Given records –
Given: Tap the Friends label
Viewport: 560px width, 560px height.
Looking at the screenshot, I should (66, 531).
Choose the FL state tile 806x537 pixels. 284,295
...
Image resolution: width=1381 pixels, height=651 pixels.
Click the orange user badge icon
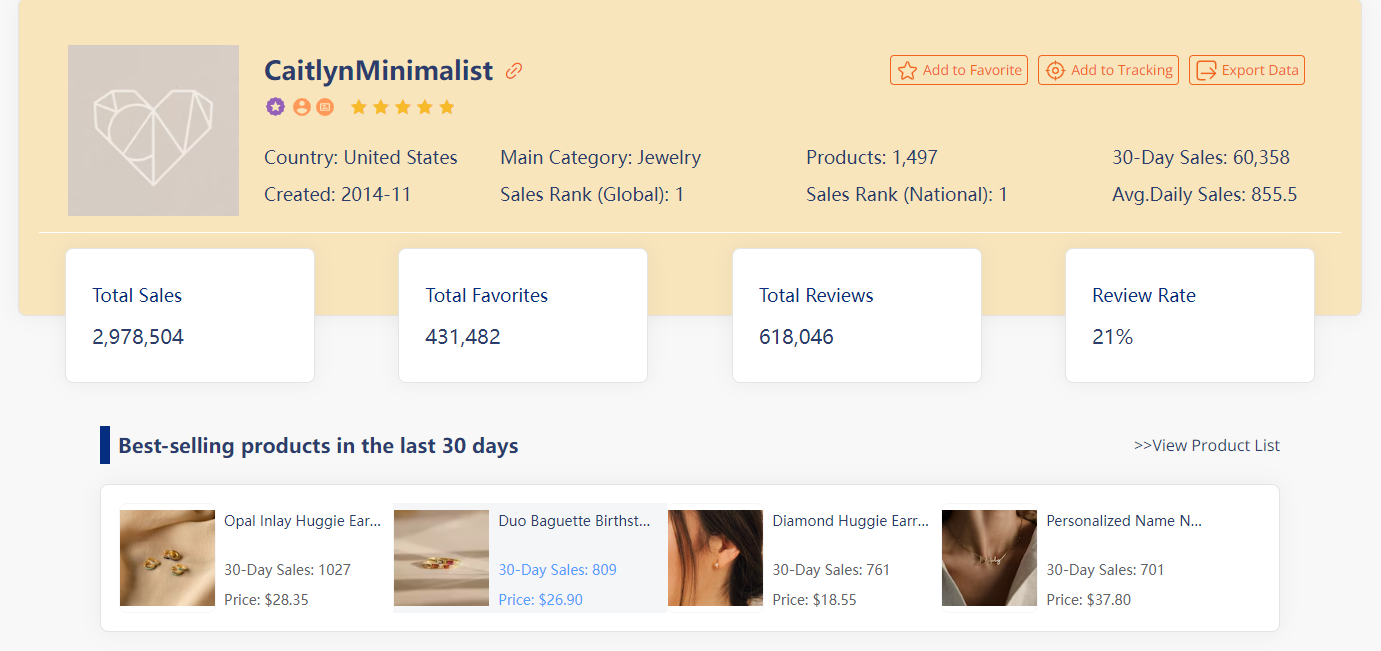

Exercise requirements – Will you return exactly the lines above from the one with "Image resolution: width=1381" down to the one with "Click the orange user badge icon", counting both as part of the range?

Exercise result –
Image resolution: width=1381 pixels, height=651 pixels.
Click the orange user badge icon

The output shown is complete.